The career of MaineHealth Memorial Hospital’s new president has taken her from Maine, around the world, and now to North Conway to lead the 25-bed critical access hospital serving the Mount Washington Valley of northern NH and western Maine.
Tricia Costigan, who became president of MaineHealth Memorial in February, was raised in Dover Foxcroft, Maine. After finishing high school she became a certified nursing assistant and served as a nurse’s aide at a local nursing home. She then joined the U.S. Navy, serving as a hospital corpsman and was stationed in Portsmouth, VA, and lived as far away as Guam. “My journey has been anything but traditional,” Costigan says, explaining that it was while serving in the Navy that she found her knack for administration.
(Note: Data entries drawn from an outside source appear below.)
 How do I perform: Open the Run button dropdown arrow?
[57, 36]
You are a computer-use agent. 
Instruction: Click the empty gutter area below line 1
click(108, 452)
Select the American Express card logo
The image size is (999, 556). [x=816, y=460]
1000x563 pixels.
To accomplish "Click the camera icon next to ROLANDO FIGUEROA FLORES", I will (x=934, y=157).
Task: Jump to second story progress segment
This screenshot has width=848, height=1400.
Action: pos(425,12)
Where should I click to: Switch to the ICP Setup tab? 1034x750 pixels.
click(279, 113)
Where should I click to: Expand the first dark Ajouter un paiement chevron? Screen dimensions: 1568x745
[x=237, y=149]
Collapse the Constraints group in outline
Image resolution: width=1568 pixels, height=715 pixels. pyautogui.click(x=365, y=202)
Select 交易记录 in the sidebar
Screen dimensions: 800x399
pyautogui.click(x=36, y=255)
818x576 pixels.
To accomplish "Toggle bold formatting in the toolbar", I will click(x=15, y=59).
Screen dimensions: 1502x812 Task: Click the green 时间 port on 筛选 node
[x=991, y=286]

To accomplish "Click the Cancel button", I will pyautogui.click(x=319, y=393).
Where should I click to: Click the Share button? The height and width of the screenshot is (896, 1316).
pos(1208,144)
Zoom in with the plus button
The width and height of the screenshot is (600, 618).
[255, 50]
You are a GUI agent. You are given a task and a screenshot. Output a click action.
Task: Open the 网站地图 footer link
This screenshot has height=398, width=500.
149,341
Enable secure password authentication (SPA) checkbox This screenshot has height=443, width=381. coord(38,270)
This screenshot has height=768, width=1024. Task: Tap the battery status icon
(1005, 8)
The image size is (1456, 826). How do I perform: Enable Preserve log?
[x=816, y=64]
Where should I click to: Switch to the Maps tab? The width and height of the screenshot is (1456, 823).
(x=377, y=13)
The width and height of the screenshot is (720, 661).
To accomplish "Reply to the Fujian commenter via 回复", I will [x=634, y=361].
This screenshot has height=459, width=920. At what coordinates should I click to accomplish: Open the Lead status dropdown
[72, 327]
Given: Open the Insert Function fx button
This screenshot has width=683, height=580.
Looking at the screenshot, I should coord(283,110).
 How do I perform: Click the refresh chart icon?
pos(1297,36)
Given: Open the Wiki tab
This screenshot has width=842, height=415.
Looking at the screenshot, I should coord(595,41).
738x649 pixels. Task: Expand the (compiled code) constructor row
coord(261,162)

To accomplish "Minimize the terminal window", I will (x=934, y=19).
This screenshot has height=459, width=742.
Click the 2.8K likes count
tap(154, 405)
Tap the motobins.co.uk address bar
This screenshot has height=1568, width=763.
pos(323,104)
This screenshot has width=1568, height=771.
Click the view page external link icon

Costigan, who succeeds Bradley Chapman as president, most recently served as senior vice president and then president of Northern Light Inland Hospital and Continuing Care Lakewood in Waterville, Maine. While at Inland Hospital, Costigan created a partnership with Purdue Global, an online university that is part of the Purdue University system, leading to the formation of a simulation lab for healthcare staff to hone their skills. “That partnership worked out well,” Costigan says. “I’m always looking for creative solutions to help others become better and to find a job that brings them joy.”
Costigan says the healthcare industry is facing multiple challenges. “People are sicker today than in the past and the financial pressure people are facing is unsustainable,” she says. To confront these and other challenges, Costigan says she is committed to making sure her team of 525 physicians and other practice providers at MaineHealth Memorial is rejuvenated and that positions are filled.
Due to the nursing shortage, hospitals have become dependent on expensive traveling nurses to fill critical staffing gaps, but MaineHealth Memorial has lowered its demand for them. “Traveling nurses cover when staff goes on leave and that’s a good role for them,” Costigan says. “But many hospitals are relying on them, and it has taken some concentrated effort to reduce this reliance.”
Costigan says she enjoys spending time outdoors at her camp on Sebec Lake near her hometown of Dover Foxcroft and being close to family and friends. She is also grateful to serve people in the northern New England communities that helped shape her. “A person’s health and wellness are a very personal journey that needs to be reliable,” she says. “I’ve been in healthcare for many years in many parts of the country and I’ve come back to that place that raised me, so this makes this new role a personal mission of helping people in my community.”